● **What you have to do**: Write again exactly the lines in the listing below, starting at the line with "Task: Open on-screen keyboard tray icon" and ending at the line with "Click scrollbar down arrow", both included. Pictures are not copied.

● **Data provided**:
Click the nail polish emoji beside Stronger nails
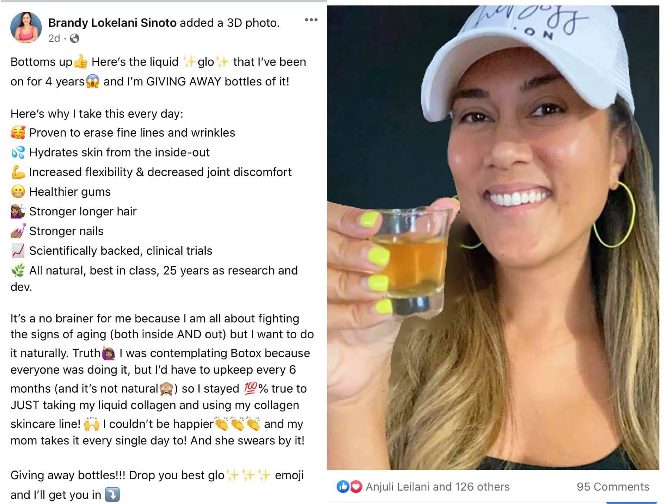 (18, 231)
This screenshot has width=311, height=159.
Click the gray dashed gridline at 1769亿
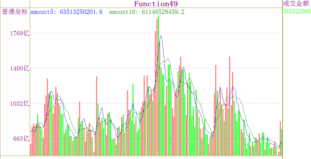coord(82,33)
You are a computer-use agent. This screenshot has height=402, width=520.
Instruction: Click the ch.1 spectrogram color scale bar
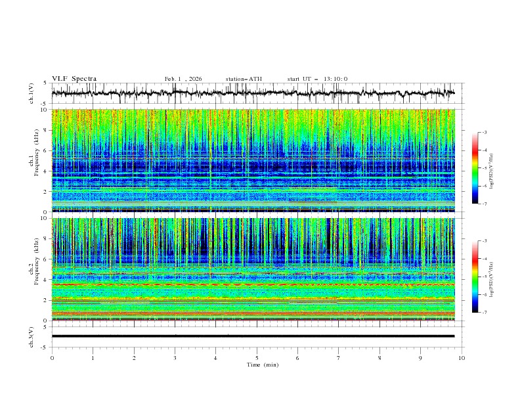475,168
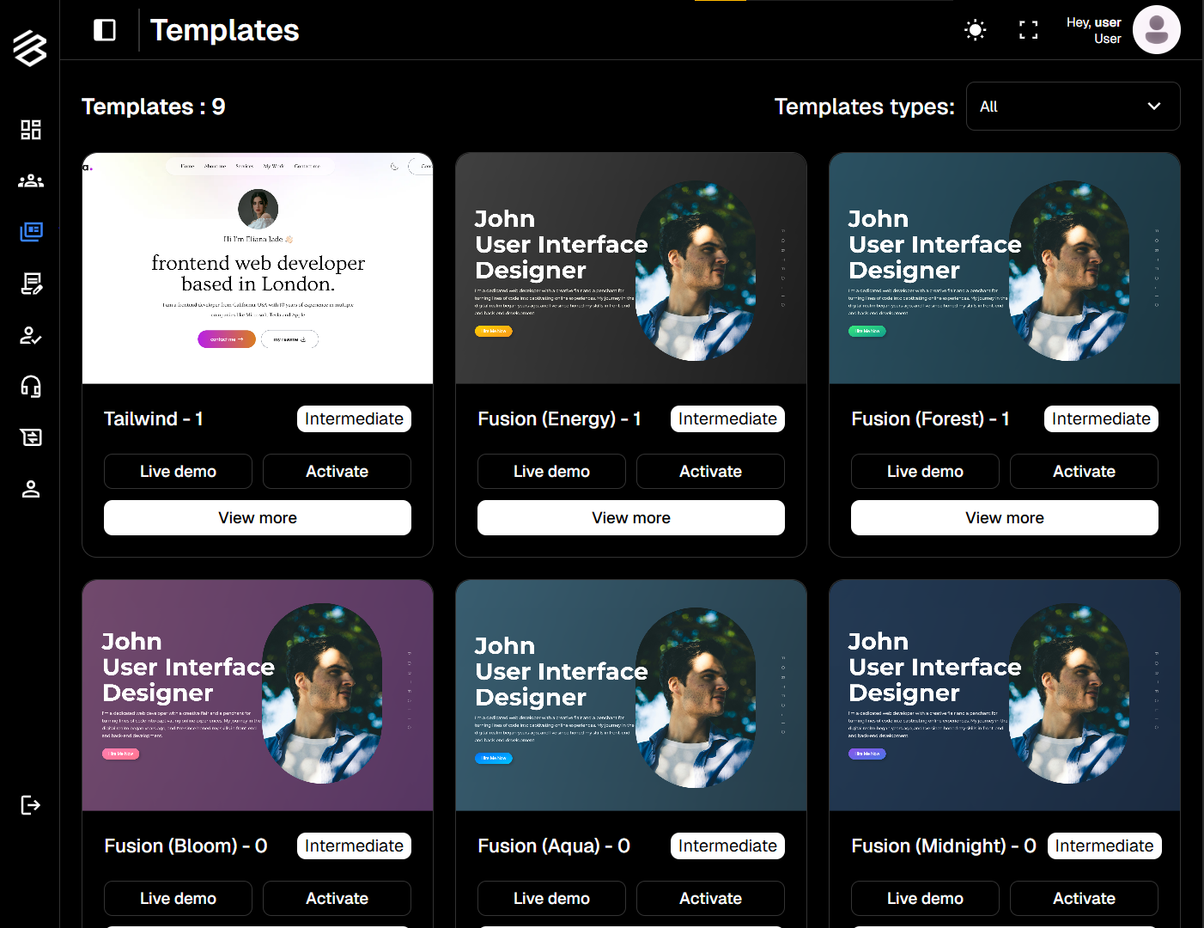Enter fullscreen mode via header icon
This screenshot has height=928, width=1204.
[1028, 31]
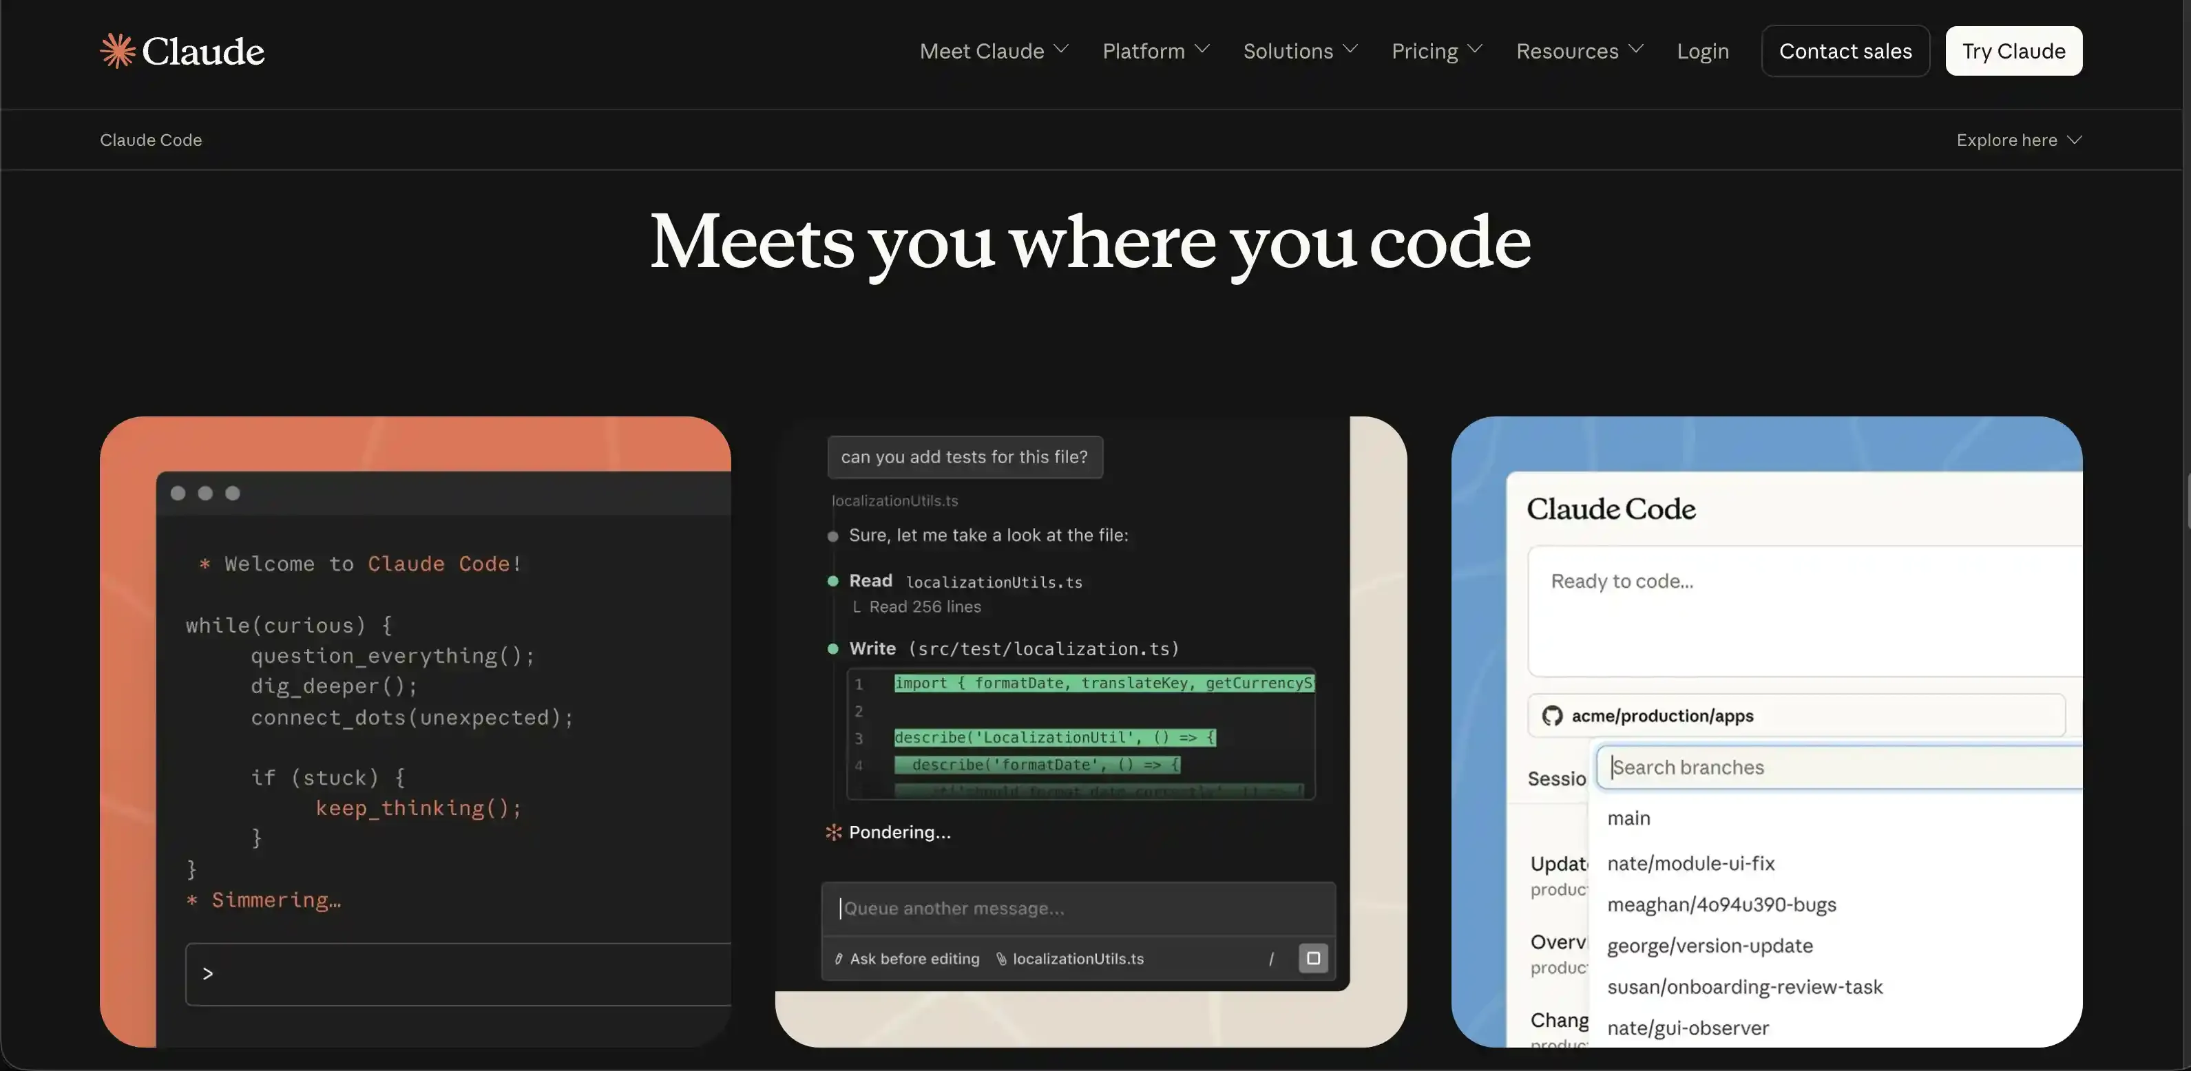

--

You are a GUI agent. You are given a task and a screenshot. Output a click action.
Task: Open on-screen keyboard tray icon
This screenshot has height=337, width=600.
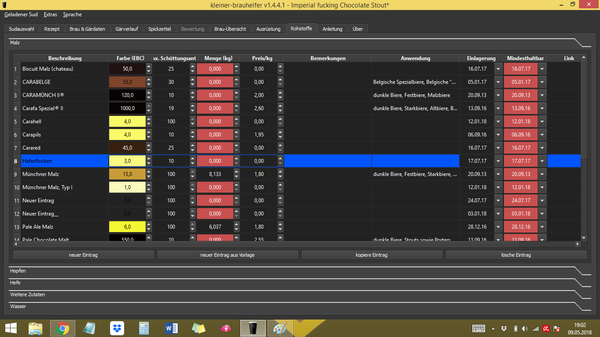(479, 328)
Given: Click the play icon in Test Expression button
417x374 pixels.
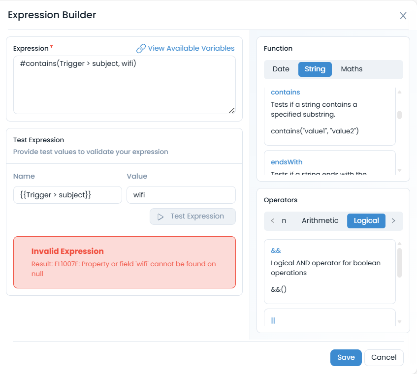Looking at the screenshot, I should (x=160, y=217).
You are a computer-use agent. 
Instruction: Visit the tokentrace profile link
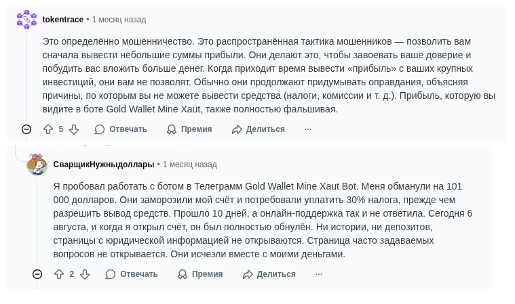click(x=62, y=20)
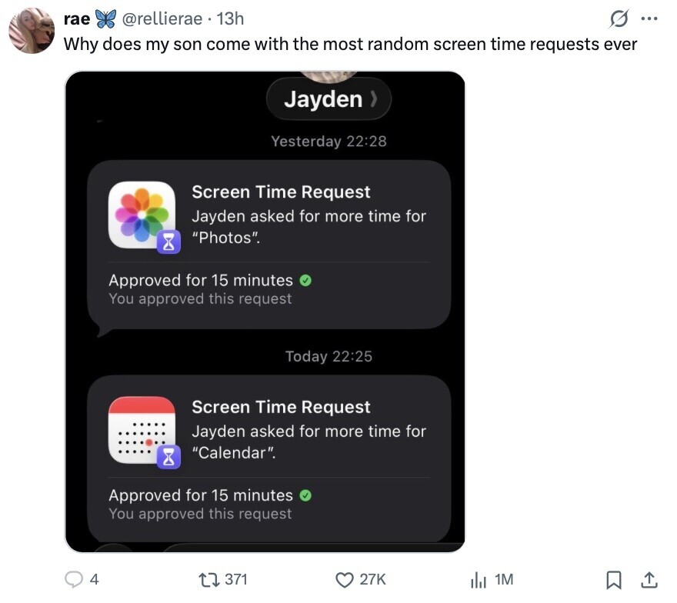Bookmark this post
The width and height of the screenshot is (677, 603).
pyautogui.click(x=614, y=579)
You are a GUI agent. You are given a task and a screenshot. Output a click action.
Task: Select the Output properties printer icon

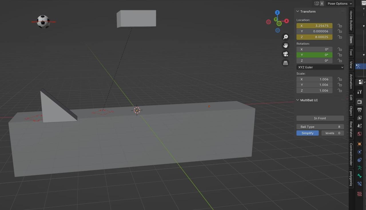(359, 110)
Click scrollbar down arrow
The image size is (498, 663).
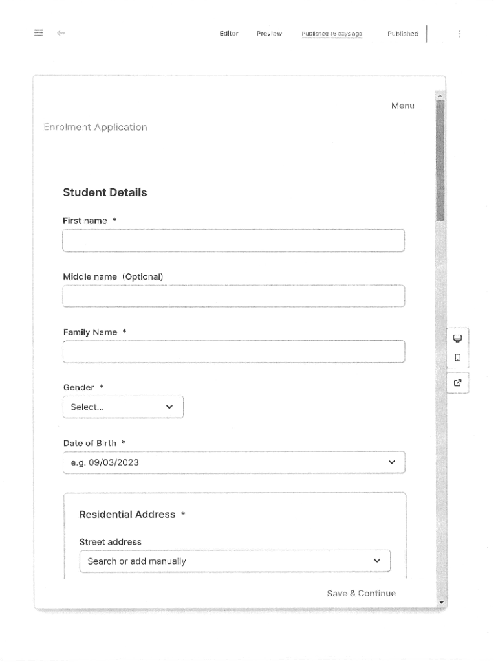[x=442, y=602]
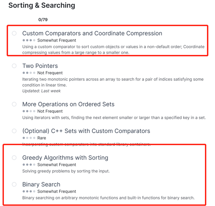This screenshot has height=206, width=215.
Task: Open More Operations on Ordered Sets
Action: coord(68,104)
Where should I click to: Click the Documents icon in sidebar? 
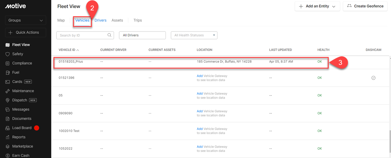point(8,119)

● **Answer space**:
Task: Open on-screen keyboard tray icon
This screenshot has height=337, width=600.
(479, 328)
Given: Click the play icon in Test Expression button
417x374 pixels.
Looking at the screenshot, I should (x=160, y=217).
You are a computer-use agent. 
Instruction: Visit the tokentrace profile link
click(x=62, y=20)
Bookmark this post
The width and height of the screenshot is (677, 603).
pyautogui.click(x=614, y=579)
You are a GUI agent. You are given a task and a screenshot. Output a click action.
Task: Select the Output properties printer icon

(359, 110)
Click scrollbar down arrow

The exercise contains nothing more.